Would these same people ( Turn in their Firearms ) If the Supremos rules against them? James Madison understood all of this - The legislature of the State could ‘impose’ itself.

“But it is objected, that the judicial authority is to be regarded as the sole expositor of the Constitution in the last resort; and it may be asked for what reason the declaration by the General Assembly, supposing it to be theoretically true, could be required at the present day, and in so solemn|a manner.

On this objection it might be observed, first, that there may be instances of usurped power, which the forms of the Constitution would never draw within the control of the judicial department; secondly, that, if the decision of the judiciary be raised above the authority of the sovereign parties to the Constitution, the decisions of the other departments, not carried by the forms of the Constitution before the judiciary, must be equally authoritative and final with the decisions of that department. But the proper answer to the objection is, that the resolution of the General Assembly relates to those great and extraordinary cases, in which all the forms of the Constitution may prove ineffectual against infractions dangerous to the essential rights of the parties to it.

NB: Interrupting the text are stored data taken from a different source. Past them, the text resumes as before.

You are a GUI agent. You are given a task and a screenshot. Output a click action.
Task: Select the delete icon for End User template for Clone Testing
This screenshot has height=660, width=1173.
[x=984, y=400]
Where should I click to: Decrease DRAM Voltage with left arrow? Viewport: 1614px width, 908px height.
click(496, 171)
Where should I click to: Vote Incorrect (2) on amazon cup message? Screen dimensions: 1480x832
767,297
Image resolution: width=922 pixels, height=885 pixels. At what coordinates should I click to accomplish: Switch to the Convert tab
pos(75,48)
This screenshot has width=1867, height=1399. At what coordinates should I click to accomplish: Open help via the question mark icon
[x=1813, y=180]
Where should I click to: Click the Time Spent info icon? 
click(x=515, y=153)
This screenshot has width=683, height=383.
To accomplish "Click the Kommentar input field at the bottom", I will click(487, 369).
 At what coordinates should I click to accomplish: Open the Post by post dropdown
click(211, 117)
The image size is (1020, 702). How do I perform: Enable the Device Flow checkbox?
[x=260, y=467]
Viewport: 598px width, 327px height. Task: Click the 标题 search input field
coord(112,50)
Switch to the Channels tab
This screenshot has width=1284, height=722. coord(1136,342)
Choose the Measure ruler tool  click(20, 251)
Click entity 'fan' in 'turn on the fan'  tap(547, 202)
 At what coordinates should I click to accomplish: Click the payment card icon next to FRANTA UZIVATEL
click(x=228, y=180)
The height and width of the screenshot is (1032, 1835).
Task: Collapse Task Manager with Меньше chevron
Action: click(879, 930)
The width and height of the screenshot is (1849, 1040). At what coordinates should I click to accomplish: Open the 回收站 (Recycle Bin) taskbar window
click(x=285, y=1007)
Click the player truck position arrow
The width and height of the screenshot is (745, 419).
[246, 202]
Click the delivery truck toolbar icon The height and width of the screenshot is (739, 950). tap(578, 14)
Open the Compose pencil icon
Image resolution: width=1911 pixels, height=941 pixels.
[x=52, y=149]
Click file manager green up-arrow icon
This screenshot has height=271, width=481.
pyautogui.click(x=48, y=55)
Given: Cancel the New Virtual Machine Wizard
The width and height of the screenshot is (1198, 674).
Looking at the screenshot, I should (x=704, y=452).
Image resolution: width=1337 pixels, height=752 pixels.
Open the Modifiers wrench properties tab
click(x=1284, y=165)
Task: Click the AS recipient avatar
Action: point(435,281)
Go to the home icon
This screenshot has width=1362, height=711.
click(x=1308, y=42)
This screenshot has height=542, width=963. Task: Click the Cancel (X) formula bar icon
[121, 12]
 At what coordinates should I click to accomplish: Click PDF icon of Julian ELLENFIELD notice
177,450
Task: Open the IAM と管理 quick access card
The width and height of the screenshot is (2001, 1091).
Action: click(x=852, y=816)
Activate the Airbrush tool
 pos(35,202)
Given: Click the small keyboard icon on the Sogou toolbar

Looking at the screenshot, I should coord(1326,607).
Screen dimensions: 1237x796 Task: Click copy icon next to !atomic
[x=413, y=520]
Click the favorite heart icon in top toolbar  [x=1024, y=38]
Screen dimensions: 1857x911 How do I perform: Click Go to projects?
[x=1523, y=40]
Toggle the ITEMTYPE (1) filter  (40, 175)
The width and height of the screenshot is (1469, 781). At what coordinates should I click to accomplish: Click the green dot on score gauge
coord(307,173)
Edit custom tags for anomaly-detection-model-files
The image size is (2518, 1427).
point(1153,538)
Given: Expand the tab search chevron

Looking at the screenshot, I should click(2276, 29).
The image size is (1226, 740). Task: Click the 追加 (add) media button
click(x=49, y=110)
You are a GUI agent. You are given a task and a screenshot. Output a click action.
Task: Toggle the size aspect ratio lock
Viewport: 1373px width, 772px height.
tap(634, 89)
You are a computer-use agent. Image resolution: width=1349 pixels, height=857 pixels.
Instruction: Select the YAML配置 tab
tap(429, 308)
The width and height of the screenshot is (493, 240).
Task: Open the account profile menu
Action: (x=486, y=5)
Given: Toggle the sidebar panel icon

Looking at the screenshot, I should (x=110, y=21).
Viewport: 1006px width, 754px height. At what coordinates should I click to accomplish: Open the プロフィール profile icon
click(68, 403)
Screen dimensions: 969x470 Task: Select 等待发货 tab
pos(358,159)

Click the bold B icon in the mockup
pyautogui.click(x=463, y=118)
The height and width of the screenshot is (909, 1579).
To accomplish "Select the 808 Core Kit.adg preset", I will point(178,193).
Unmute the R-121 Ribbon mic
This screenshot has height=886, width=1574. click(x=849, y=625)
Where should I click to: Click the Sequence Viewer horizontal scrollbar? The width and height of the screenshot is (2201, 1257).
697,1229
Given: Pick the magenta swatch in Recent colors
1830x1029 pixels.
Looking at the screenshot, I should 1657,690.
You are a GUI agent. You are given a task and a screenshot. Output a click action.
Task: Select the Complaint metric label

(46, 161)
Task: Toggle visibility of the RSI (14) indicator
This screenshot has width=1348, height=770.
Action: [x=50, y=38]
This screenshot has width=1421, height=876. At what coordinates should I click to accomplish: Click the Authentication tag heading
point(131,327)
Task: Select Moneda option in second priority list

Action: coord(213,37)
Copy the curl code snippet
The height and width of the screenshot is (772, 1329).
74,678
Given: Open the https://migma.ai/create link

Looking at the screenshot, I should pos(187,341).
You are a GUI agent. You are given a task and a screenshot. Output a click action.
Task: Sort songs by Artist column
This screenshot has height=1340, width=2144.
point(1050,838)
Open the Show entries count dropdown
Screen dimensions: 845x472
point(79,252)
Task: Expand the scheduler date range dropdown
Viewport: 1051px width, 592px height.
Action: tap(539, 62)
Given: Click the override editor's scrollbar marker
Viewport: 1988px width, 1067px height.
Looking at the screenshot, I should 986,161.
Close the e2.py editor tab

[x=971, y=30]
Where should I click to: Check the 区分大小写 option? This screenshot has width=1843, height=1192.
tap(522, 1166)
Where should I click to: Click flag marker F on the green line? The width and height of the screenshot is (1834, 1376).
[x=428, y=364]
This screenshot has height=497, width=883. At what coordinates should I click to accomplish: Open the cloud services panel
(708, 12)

The resolution supposes that dangerous powers, not delegated, may not only be usurped and executed by the other departments, but that the judicial department, also, may exercise or sanction dangerous powers beyond the grant of the Constitution; and, consequently, that the ultimate right of the parties to the Constitution, to judge whether the compact has been dangerously violated, must extend to violations by one delegated authority as well as by another—by the judiciary as well as by the executive, or the legislature.”